In the returned graph, nodes are biolink-model concepts and edges contain attributes indicating the service to invoke.

Web API

The web API presents two endpoints:

Clinical Outcome Pathway: /cop

Given a drug name and a disease name, it returns a knowledge graph of the clinical outcome pathway.

Edge:

Each edge includes:

  • subj : A subject
  • pred : A predicate indicating the relation of the subject to the object.
  • obj : An object of the relation.
  • pmids : One or more PubMed identifiers relevant to the statement.

Node:

Each node includes:

  • id : A numeric identifier used as a link to edges in the same graph.
  • identifier : A curie identifying an instance in an ontology.
  • type : A biolink-model type for the object.

Query: /query

Given inputs and a Cypher query representing a shortest path between two concepts, generate a graph of items. More complex graphs can be composed by iteratively invoking this endpoint.

  • inputs : A key value pair where the key is a biolink-model concept and the value is a comma separated list of curies. eg, concept=curie:id[,curie:id]
  • query : A cypher query returning a path.

Python API

This simple snippet demonstrates usage via the Python API:


from greent.rosetta import Rosetta

rosetta = Rosetta ()
knowledge_graph = rosetta.construct_knowledge_graph(**{
         "inputs" : {
            "disease" : [
               "DOID:2841"
            ]
         },            
         "query" :
         """MATCH (a:disease),(b:gene), p = allShortestPaths((a)-[*]->(b))
         WHERE NONE (r IN relationships(p) WHERE type(r) = 'UNKNOWN' OR r.op is null) 
         RETURN p"""
      })

Caching

We cache in Redis. Objects are serialized using Python's pickle scheme.

List cache contents

To find out what operations(id) combinations are cached:

$  docker exec $(docker ps -f name=request_cache -q) redis-cli -p $CACHE_PORT -a $CACHE_PASSWORD --raw keys '*' 

Delete specific keys

To delete specific keys or patterns of keys from the cache:

$  docker exec $(docker ps -f name=request_cache -q) redis-cli -p $CACHE_PORT -a $CACHE_PASSWORD --raw keys '*' | \
xargs docker exec $(docker ps -f name=request_cache -q) redis-cli -p $CACHE_PORT -a $CACHE_PASSWORD --raw del

Adding Edges

To add a data source to the knowledge map:

Build a Service

  1. Reuse or develop a smartAPI interface to your data.
  2. Publish a public network endpoint to the API if none exists.
  3. Register your smartAPI at the Translator Registry.
  4. For now, build a Python stub to your service. Soon, we hope to derive this information from the registry to invoke services programmatically. For an example stub, see the CTD service. This is a stub for this smartAPI endpoint.

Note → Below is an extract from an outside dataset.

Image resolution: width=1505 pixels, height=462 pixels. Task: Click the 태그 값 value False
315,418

Configure Service Endpoint

  1. Add your service endpoint URL to the configuration files following the CTD pattern.

Instantiate The Service

Instantiate your service, following the lazy loading pattern, in core.py

Edit the Configuration

This YAML file links types in the biolink-model. Each link includes a predicate and the name of an operation. Operations are named:

<objectName>.<methodName>

where objectName is a member of core.py, the central service manager.

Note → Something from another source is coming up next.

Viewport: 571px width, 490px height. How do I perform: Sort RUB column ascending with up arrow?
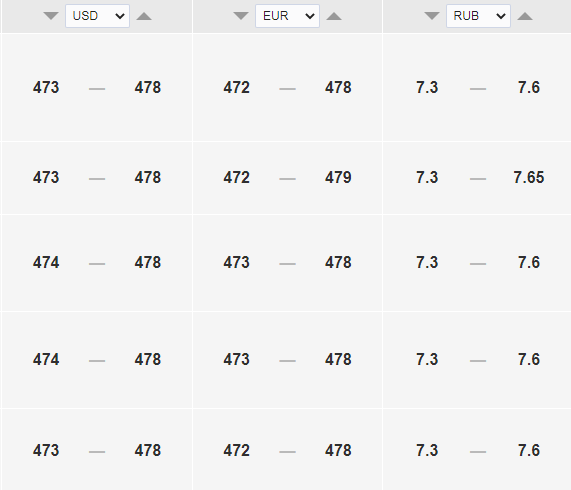(525, 16)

  1. Find the @operators tag in the configuration file.
  2. Find the biolink-model element for the source type to your service.
  3. Follow the pattern in the configuration to enter your predicate (link) and operator (op)

Rebuild the Knowledge Map

$ PYTHONPATH=$PWD/.. rosetta.py --delete-type-graph --initialize-type-graph --debug

You should now be able to write cypher queries for Rosetta that use the biolink-model names specified in the rosetta.yml config file that are connected by your new service.

Contributing

Please note that this project is released with a Contributor Code of Conduct. By participating in this project you agree to abide by its terms.